### WORK ITEM:
Using the listing below, set down each line from the line containing "Instruction: Toggle the view options eye icon" through the line containing "You are a GUI", both ends included, exactly and with nothing added.

### RECORDS FOR THE EXERCISE:
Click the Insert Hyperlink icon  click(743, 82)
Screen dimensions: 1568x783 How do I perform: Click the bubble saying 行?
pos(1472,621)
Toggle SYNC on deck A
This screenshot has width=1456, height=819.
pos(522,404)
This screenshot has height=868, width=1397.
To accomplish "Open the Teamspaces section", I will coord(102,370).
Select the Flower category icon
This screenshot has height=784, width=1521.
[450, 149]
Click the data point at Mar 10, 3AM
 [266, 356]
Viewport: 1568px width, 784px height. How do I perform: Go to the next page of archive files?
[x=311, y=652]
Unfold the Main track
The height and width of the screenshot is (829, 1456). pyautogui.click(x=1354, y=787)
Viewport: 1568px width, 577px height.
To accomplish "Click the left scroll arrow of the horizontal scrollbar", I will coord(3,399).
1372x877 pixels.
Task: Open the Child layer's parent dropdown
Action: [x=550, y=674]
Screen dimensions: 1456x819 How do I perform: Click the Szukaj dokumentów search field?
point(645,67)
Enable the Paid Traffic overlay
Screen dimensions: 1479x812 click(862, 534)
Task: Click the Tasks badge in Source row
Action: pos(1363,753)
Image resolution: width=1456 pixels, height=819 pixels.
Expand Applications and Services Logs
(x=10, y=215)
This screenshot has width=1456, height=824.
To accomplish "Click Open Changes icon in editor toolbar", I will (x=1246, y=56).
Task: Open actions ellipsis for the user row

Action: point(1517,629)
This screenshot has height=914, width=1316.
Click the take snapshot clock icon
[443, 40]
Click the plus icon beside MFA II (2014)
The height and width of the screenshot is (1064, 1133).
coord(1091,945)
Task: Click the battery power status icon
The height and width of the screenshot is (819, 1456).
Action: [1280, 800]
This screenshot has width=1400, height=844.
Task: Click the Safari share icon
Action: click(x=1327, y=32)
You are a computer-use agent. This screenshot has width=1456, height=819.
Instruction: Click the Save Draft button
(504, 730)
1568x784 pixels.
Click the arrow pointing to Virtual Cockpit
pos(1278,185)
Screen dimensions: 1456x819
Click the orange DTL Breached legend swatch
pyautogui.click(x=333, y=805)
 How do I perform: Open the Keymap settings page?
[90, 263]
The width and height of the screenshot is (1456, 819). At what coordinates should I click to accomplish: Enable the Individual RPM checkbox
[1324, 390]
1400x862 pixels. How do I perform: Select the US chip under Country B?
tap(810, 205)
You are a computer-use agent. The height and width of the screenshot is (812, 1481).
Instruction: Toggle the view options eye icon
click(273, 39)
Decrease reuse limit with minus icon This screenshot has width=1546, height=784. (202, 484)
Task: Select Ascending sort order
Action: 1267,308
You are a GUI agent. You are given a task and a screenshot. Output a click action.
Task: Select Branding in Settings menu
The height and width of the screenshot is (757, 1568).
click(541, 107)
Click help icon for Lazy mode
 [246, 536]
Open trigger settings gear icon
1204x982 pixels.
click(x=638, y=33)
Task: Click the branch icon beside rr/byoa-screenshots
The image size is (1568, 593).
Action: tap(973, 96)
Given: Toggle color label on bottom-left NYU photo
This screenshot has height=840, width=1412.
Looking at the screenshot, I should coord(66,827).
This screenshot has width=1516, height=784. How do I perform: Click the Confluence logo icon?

### TASK OUTPUT:
Instruction: Toggle the view options eye icon
click(273, 39)
Decrease reuse limit with minus icon This screenshot has width=1546, height=784. (202, 484)
Task: Select Ascending sort order
Action: 1267,308
You are a GUI agent. You are given a task and a screenshot. Output a click action.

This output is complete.